Uma observação citada pelo articulista é de Christine Pintat, sub-secretária geral da União Inter-Parlamentar. Diz ela: "quando a competição é mais livre, as mulheres encontram mais dificuldades para chegar ao topo". Ou seja, em regime de competição, os segmentos secularmente destituídos de poder necessitam de organização política, no melhor estilo do que ocorreu, por exemplo, com a classe trabalhadora, no século XX.

Em cargos executivos é menor ainda a presença de mulheres: são seis as mulheres chefes de Estado: Guiana, Irlanda, Letônia, Panamá, San Marino e Sri Lanka. A média de mulheres em cargos executivos é de 11,78% e 48 países não têm nenhuma mulher Ministra nem Secretária de Estado. A conclusão do relatório: " os preconceitos e estereótipos tradicionais a respeito dos supostos papéis dos homens e mulheres permanecem intensos por todo o planeta".

Temos difundido em inúmeros trabalhos a proporção da representação política feminina no Brasil. Os dados são muito próximos dos apresentados no relatório da União Inter-Parlamentar. Na política como um todo, a avaliação é a de que somos 13,1% considerando-se cargos legislativos e executivos. Nos legislativos, as mulheres brasileiras avançaram mais; nas assembléias legislativas dos estados em torno de 10% e na Câmara Federal em torno de 6%. Nos executivos municipais, as prefeitas são em torno de 5% e nos executivos estaduais, com exceção de Roseana Sarney, são inexistentes. Nos primeiros escalões da burocracia pública estatal, no judiciário, as mulheres vão ascendendo paulatinamente.

São várias as considerações a serem feitas diante destes dados. A primeira é que, apesar de tudo, o quadro mudou. Na década de 50, para o Brasil, a presença da mulher na política era inexistente. Segundo, a força dos papéis tradicionais ligados ao sexo, cedeu um pouco, mas não o suficiente para que se configurasse uma revolução no plano dos valores que estruturam a família, a sociedade, a política. Quem cria os filhos, na maioria das famílias de todo o mundo, são as mulheres. Se as creches públicas dos países comunistas, levaram à maior presença da mulher na política, como vimos nos dados, mesmo assim, elas ainda são uma grande minoria. Onde houve mudança expressiva?
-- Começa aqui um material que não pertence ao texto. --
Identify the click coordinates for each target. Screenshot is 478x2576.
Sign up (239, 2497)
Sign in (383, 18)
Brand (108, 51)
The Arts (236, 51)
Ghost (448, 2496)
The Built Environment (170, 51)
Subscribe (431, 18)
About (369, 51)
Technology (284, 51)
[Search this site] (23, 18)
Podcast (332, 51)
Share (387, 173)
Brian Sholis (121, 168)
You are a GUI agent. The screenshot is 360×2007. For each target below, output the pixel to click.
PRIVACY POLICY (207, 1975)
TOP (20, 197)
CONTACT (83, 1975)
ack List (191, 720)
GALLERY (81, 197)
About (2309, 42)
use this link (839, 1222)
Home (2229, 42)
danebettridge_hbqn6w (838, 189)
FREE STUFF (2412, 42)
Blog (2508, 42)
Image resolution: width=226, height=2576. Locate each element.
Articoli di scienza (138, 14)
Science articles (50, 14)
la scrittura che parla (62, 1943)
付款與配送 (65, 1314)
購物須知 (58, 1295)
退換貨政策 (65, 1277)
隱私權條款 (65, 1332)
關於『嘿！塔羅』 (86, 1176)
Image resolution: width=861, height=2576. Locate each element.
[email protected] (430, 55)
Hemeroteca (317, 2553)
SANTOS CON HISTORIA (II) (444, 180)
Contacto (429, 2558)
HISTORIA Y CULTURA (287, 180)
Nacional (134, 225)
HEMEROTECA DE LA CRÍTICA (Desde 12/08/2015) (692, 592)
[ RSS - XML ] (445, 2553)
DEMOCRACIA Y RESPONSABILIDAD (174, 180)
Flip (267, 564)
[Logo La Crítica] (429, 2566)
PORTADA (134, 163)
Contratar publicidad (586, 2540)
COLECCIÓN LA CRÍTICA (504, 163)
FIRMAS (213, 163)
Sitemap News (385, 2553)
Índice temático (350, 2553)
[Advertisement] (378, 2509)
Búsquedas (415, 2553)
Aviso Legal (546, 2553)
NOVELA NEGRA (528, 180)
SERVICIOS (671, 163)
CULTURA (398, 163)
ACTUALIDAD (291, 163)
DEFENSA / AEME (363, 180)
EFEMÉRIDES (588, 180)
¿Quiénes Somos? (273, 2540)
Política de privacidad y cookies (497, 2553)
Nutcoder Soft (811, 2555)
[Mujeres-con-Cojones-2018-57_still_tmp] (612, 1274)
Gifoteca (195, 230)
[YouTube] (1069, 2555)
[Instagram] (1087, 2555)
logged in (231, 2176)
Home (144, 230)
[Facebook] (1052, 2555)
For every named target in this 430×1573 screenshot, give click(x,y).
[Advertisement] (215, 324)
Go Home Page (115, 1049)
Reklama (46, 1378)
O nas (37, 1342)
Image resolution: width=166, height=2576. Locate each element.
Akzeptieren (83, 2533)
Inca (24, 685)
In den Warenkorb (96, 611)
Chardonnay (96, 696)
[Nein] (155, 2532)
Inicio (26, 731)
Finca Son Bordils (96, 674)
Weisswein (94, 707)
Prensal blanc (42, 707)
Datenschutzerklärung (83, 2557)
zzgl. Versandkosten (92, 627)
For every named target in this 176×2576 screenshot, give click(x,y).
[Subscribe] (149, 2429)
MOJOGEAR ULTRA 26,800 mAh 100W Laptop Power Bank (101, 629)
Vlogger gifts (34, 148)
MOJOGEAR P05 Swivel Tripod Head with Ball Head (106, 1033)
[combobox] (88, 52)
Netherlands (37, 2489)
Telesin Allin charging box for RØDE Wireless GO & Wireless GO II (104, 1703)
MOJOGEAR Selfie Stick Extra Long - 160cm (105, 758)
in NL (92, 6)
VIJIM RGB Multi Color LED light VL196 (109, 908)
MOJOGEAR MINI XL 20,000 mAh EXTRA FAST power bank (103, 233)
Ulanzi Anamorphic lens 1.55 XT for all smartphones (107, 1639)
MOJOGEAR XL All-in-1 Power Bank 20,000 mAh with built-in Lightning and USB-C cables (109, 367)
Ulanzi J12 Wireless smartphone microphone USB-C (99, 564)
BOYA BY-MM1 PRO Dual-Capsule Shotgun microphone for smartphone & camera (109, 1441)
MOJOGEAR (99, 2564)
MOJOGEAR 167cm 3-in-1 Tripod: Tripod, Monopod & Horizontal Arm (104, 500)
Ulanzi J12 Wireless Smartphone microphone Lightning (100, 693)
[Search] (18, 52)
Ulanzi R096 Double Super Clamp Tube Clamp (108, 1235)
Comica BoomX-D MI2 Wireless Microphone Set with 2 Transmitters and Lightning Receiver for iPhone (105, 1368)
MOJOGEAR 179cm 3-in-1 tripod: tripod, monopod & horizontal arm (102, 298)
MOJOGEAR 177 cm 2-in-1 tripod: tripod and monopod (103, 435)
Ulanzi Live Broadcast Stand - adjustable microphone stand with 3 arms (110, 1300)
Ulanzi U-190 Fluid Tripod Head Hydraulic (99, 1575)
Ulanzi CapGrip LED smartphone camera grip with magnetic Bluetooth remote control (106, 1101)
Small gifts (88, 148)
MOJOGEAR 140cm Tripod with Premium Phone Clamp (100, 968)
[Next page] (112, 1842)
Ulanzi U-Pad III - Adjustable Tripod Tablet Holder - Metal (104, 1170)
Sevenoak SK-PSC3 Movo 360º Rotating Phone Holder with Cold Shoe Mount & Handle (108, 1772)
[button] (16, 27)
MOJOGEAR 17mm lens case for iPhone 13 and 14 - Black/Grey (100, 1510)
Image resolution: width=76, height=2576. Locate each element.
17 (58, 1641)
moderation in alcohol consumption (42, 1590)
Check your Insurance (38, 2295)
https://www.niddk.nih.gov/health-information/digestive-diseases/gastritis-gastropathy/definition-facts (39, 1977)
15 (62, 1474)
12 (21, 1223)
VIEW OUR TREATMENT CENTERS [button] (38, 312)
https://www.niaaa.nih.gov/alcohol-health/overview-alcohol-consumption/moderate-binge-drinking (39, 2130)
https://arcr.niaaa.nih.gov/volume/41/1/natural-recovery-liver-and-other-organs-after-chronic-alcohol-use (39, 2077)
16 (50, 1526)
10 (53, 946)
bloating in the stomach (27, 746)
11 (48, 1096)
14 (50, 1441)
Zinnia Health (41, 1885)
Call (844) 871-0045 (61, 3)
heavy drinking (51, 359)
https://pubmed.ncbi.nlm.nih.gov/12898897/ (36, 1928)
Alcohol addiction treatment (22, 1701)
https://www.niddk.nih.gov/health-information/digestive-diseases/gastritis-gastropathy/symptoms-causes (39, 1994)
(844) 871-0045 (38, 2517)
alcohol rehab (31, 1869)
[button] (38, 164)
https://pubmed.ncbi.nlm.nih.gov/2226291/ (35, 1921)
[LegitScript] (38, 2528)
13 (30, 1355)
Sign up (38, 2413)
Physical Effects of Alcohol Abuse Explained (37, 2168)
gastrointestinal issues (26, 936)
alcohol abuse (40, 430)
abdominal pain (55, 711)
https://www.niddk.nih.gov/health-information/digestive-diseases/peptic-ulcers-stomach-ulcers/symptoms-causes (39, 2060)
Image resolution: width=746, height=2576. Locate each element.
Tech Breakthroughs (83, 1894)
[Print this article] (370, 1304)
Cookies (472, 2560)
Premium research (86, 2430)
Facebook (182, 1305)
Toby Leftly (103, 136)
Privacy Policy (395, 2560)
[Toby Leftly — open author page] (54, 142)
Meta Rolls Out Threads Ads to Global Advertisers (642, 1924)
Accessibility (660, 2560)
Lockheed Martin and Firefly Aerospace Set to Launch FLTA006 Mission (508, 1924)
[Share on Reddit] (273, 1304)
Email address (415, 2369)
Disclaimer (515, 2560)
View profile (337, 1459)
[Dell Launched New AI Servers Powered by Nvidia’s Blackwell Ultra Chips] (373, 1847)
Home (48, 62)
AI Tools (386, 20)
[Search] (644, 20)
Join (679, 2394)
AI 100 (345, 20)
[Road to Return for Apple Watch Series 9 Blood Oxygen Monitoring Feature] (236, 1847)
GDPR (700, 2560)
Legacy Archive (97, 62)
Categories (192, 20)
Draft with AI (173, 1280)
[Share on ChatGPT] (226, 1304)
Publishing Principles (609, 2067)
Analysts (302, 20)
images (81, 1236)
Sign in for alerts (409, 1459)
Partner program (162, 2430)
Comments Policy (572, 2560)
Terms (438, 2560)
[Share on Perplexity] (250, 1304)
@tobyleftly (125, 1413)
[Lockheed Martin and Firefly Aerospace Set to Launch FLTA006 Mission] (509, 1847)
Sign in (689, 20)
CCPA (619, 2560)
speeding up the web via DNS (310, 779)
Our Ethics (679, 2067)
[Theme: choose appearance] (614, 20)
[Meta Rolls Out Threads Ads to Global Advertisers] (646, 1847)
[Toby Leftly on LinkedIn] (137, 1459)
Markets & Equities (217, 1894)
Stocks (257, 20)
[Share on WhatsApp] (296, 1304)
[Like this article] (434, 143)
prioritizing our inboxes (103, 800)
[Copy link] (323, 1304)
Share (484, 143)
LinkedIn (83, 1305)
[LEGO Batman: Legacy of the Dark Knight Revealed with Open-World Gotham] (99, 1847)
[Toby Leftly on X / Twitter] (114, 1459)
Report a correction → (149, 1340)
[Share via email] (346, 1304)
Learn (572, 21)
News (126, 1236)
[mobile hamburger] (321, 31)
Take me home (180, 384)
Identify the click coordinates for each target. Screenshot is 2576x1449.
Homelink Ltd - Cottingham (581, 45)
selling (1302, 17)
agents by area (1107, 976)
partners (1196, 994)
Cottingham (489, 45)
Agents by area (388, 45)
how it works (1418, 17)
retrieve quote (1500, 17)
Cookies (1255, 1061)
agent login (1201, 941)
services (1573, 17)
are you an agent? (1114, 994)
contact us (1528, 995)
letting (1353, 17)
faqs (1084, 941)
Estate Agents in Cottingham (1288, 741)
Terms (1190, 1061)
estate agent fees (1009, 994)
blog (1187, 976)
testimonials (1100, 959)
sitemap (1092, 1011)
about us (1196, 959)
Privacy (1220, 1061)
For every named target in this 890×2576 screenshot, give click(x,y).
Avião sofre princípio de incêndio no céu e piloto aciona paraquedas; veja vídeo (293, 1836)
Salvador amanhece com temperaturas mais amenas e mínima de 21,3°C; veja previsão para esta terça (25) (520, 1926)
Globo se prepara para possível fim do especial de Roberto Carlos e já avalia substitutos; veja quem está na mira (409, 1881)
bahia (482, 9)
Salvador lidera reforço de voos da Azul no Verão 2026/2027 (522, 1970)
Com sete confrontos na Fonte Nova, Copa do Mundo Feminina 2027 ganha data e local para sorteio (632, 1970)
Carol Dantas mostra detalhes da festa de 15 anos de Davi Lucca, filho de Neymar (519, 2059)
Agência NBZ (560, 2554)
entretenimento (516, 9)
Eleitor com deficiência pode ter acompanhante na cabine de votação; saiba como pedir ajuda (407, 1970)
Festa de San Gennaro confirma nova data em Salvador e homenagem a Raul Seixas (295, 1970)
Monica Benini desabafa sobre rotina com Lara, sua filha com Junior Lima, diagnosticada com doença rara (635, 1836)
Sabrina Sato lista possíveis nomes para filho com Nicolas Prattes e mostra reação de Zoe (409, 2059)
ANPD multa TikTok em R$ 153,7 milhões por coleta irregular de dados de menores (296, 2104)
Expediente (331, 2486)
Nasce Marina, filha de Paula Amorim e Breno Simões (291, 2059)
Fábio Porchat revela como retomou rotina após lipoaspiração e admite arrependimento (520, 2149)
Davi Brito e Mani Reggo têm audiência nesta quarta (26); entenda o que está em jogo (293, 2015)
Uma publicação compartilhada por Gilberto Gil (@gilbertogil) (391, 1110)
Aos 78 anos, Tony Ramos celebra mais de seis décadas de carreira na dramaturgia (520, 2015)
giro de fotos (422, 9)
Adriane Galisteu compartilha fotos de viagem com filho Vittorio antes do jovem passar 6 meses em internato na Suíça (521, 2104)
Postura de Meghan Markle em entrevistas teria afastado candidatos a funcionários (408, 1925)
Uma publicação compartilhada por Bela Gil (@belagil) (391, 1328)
Nos países nórdicos nos quais a estrutura familiar é de muito maior igualdade, tanto no plano familiar quanto no do trabalho. O resultado é o maior interesse da mulher pela política.

Estas considerações apenas nos instigam a aprofundar o nosso conhecimento sobre a multiplicidade de fatores que impedem a maior atividade política das mulheres. Consideremos um destes aspectos. A discriminação salarial entre os sexos continua sendo uma norma. Sabemos que enquanto as mulheres não se fizerem representar em sindicatos, associações, parlamentos, de modo a mudar as leis discriminatórias, a situação continuará a mesma. No Canadá, após três gerações de leis em matéria de igualdade de salários "para trabalhos de valor igual, salários iguais", com as mulheres representadas maciçamente na Federação dos Trabalhadores, é que ocorreu uma vitória judicial sem precedentes. Os ajustes salariais que terão de ser feitos irão penalizar as empresas pela conquista das mulheres, mas, sem sombra de dúvida, com resultados que significam real aumento pessoal da renda das mulheres. Uma enorme conquista social. Levo à consideração das leitoras estes dados para que se manifestem quanto às mudanças que temos de fazer de agora em diante.